Introduction

In this particular file we will work on sentiment analysis. Sentiment analysis is the process of computationally identifying and categorizing opinions expressed in a piece of text, especially in order to determine whether the writer’s attitude towards a particular topic, product, etc. is positive, negative, or neutral according to Oxford. This work is based on two parts, i) to copy and reproduce the code from the book mentioned in the link at the bottom, and ii) to extend the same code to apply it to another corpus and also to do research on another lexicon from a different package apart from tidytext package. So let’s get down to business

Code from the book

In the book they first got the text data of novels and then the text was un-nested using unnest_tokens() function to make it tidy. Afterwards using group_by() and mutate() functions extra columns to keep track of which line and chapter of the book each word comes from.
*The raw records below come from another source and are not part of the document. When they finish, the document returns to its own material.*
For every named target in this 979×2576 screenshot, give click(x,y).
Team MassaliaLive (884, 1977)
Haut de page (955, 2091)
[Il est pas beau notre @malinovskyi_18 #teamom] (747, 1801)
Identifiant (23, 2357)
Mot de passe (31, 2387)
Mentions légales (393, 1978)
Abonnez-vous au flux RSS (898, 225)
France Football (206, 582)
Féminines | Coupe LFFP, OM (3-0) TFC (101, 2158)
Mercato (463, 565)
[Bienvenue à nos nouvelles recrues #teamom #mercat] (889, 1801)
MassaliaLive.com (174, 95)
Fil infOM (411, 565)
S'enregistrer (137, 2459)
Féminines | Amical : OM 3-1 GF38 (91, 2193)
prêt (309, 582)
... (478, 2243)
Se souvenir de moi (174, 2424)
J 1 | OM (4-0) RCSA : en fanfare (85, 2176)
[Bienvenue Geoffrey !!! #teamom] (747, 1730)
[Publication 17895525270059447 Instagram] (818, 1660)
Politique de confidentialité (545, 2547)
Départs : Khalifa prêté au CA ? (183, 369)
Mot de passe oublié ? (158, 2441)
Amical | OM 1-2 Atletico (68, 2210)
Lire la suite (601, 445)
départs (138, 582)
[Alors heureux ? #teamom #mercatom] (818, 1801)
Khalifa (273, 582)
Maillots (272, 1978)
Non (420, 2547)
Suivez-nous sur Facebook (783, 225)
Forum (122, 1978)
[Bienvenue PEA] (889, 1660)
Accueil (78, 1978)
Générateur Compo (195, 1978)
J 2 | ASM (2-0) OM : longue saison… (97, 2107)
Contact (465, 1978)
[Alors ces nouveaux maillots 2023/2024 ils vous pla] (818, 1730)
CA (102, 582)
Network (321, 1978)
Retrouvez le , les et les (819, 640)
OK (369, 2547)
In order to achieve that we have to set up the environment first, so let’s acquire all the required libraries:

Setting up the environment:

library(tidyverse)
library(syuzhet)
library(tidytext)
library(textdata)
library(janeaustenr)
library(wordcloud)
library(reshape2)

Let’s put everything into columns as mentioned above:

tidy_books <- austen_books() %>%
  group_by(book) %>%
  mutate(
    linenumber = row_number(),
    chapter = cumsum(str_detect(text, 
                                regex("^chapter [\\divxlc]", 
                                      ignore_case = TRUE)))) %>%
  ungroup() %>%
  unnest_tokens(word, text)

let’s filter() the data frame with the text from the books for the words from Emma and then use inner_join() to perform the sentiment analysis. What are the most common joy words in Emma? Let’s use count() from dplyr.
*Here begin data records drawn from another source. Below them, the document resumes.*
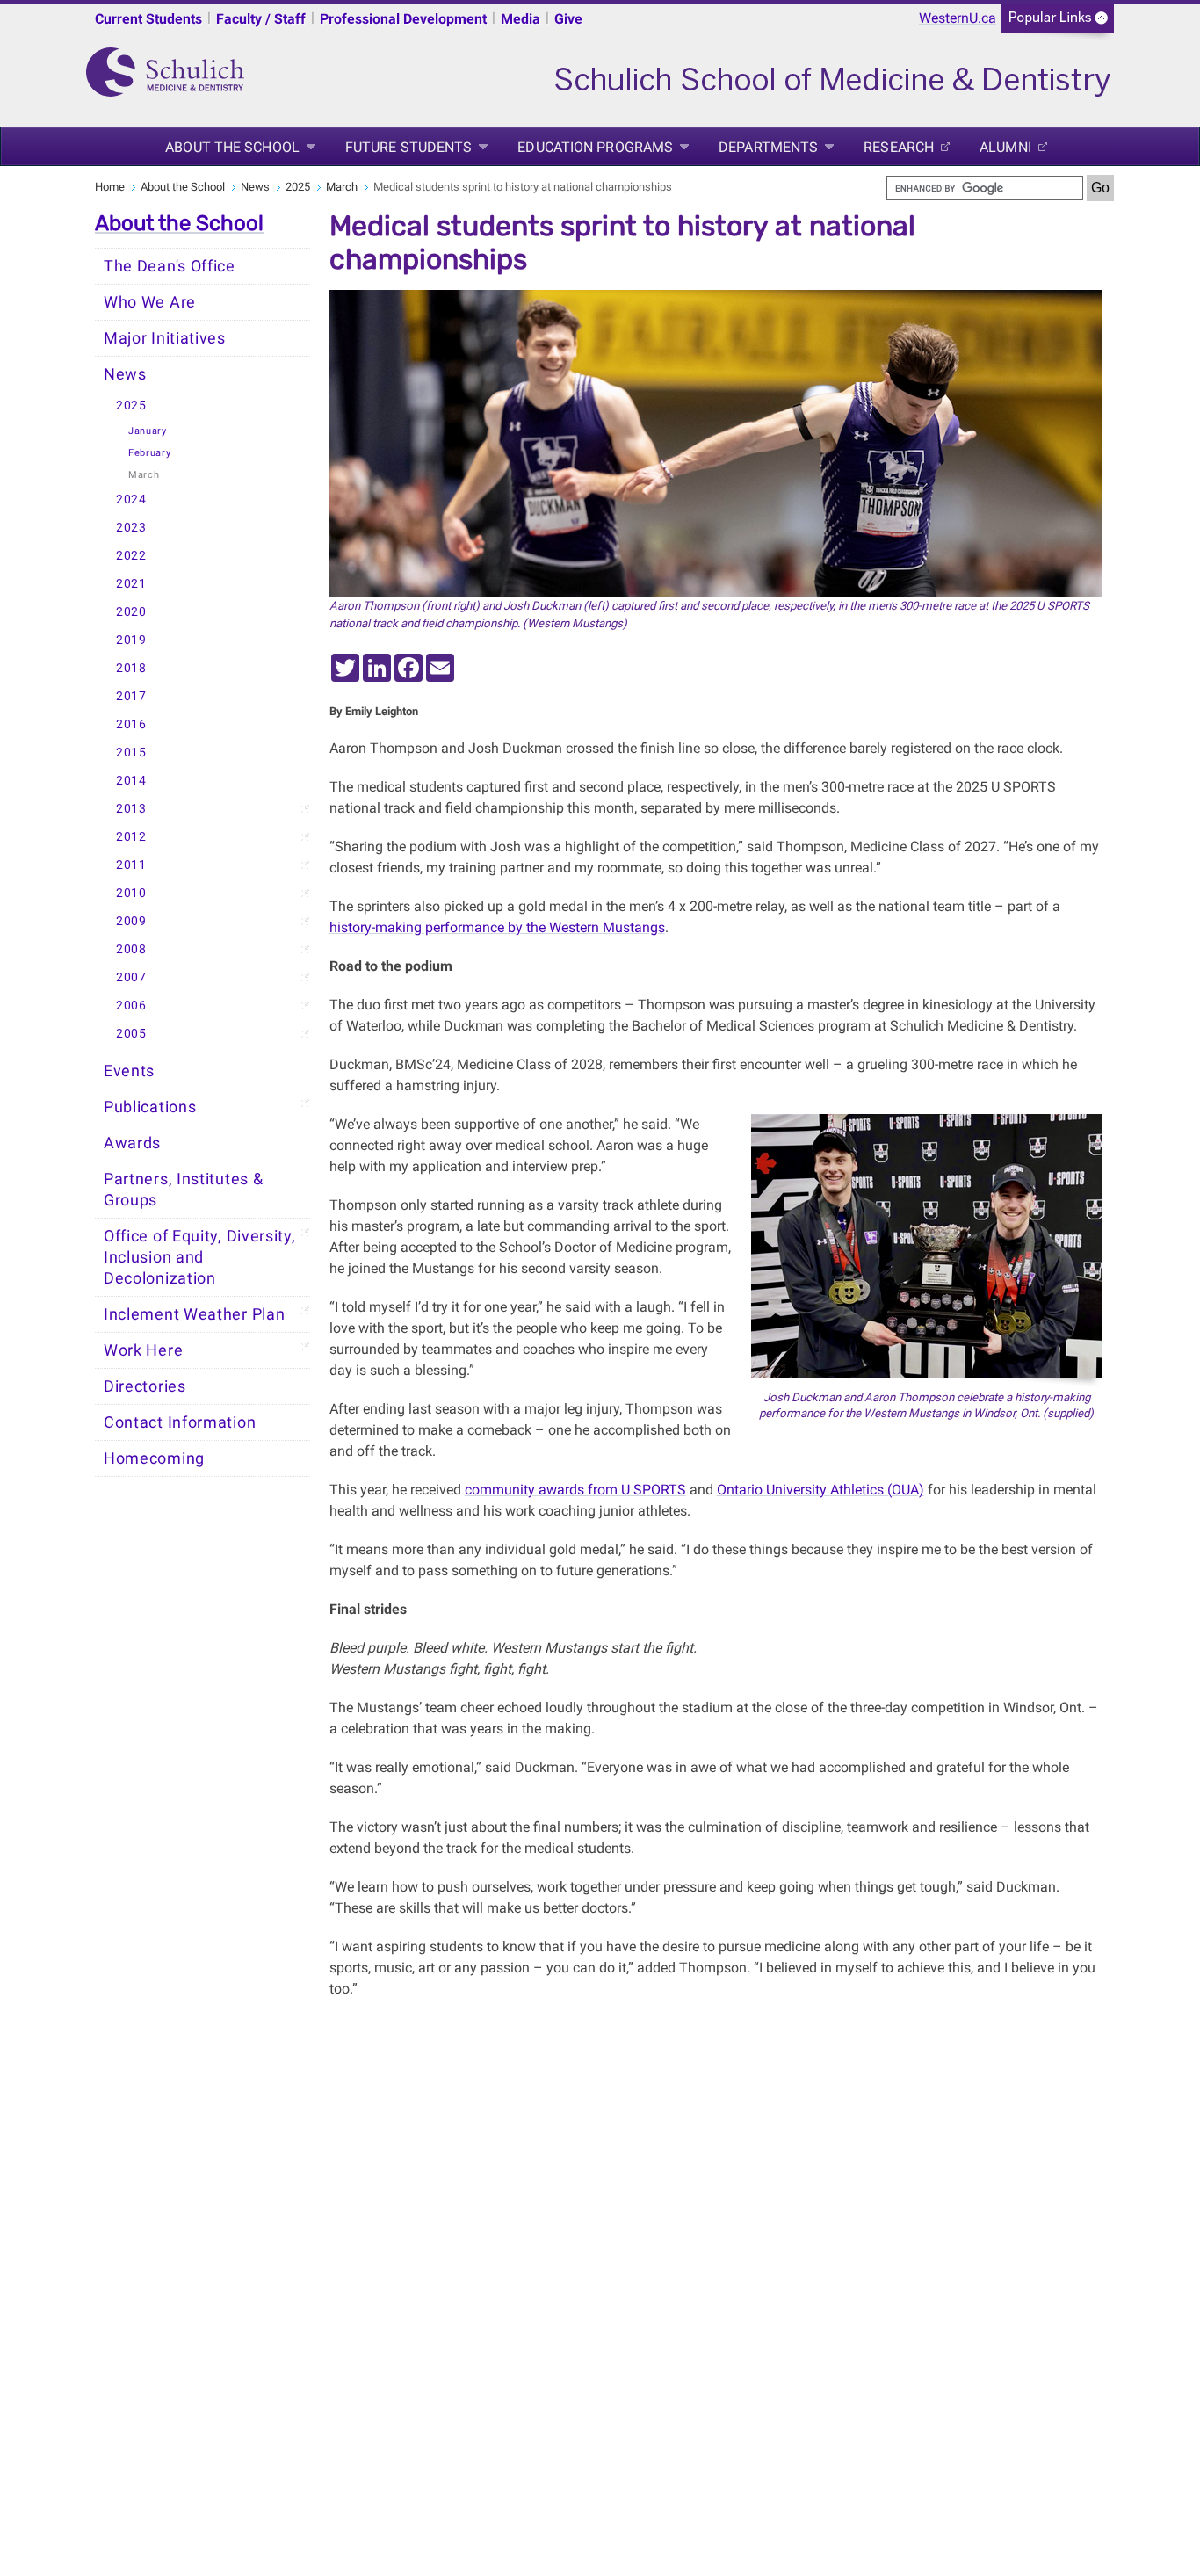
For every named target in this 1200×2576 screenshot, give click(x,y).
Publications (150, 1107)
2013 (131, 808)
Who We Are (150, 302)
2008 (131, 949)
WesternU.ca (957, 18)
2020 (131, 611)
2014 (131, 780)
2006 (131, 1005)
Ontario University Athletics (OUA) (820, 1489)
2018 (131, 668)
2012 (131, 836)
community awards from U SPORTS (575, 1489)
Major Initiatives (165, 338)
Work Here (143, 1350)
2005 (131, 1033)
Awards (132, 1143)
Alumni (1005, 147)
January (147, 431)
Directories (145, 1386)
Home (110, 186)
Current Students (148, 19)
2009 (131, 921)
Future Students (409, 147)
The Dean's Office (169, 266)
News (255, 186)
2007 (131, 977)
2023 (131, 527)
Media (520, 19)
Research (899, 147)
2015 (131, 752)
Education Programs (595, 147)
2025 (298, 186)
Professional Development (403, 19)
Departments (768, 147)
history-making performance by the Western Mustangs (497, 927)
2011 (131, 864)
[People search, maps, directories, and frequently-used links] (1057, 23)
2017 (131, 696)
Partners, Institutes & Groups (183, 1189)
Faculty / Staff (261, 19)
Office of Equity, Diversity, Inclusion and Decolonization (200, 1257)
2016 (131, 724)
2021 (131, 583)
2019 (131, 640)
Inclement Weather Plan (194, 1314)
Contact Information (180, 1422)
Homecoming (154, 1458)
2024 (131, 499)
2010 (131, 893)
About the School (232, 147)
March (342, 186)
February (149, 453)
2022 (131, 555)
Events (129, 1071)
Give (568, 19)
nrc_joy <- get_sentiments("nrc") %>% 
  filter(sentiment == "joy")

tidy_books %>%
  filter(book == "Emma") %>%
  inner_join(nrc_joy) %>%
  count(word, sort = TRUE)
## Joining, by = "word"
jane_austen_sentiment <- tidy_books %>%
  inner_join(get_sentiments("bing")) %>%
  count(book, index = linenumber %/% 80, sentiment) %>%
  pivot_wider(names_from = sentiment, values_from = n, values_fill = 0) %>% 
  mutate(sentiment = positive - negative)
## Joining, by = "word"
ggplot(jane_austen_sentiment, aes(index, sentiment, fill = book)) +
  geom_col(show.legend = FALSE) +
  facet_wrap(~book, ncol = 2, scales = "free_x")

Comparing the three sentiment dictionaries:

Let’s use all three sentiment lexicons and examine how the sentiment changes across the narrative arc of Pride and Prejudice. First, let’s use filter() to choose only the words from the one novel we are interested in.

pride_prejudice <- tidy_books %>% 
  filter(book == "Pride & Prejudice")
afinn <- pride_prejudice %>% 
  inner_join(get_sentiments("afinn")) %>% 
  group_by(index = linenumber %/% 80) %>% 
  summarise(sentiment = sum(value)) %>% 
  mutate(method = "AFINN")
## Joining, by = "word"
bing_and_nrc <- bind_rows(
  pride_prejudice %>% 
    inner_join(get_sentiments("bing")) %>%
    mutate(method = "Bing et al."),
  pride_prejudice %>% 
    inner_join(get_sentiments("nrc") %>% 
                 filter(sentiment %in% c("positive", 
                                         "negative"))
    ) %>%
    mutate(method = "NRC")) %>%
  count(method, index = linenumber %/% 80, sentiment) %>%
  pivot_wider(names_from = sentiment,
              values_from = n,
              values_fill = 0) %>% 
  mutate(sentiment = positive - negative)
## Joining, by = "word"
## Joining, by = "word"
bind_rows(afinn, 
          bing_and_nrc) %>%
  ggplot(aes(index, sentiment, fill = method)) +
  geom_col(show.legend = FALSE) +
  facet_wrap(~method, ncol = 1, scales = "free_y")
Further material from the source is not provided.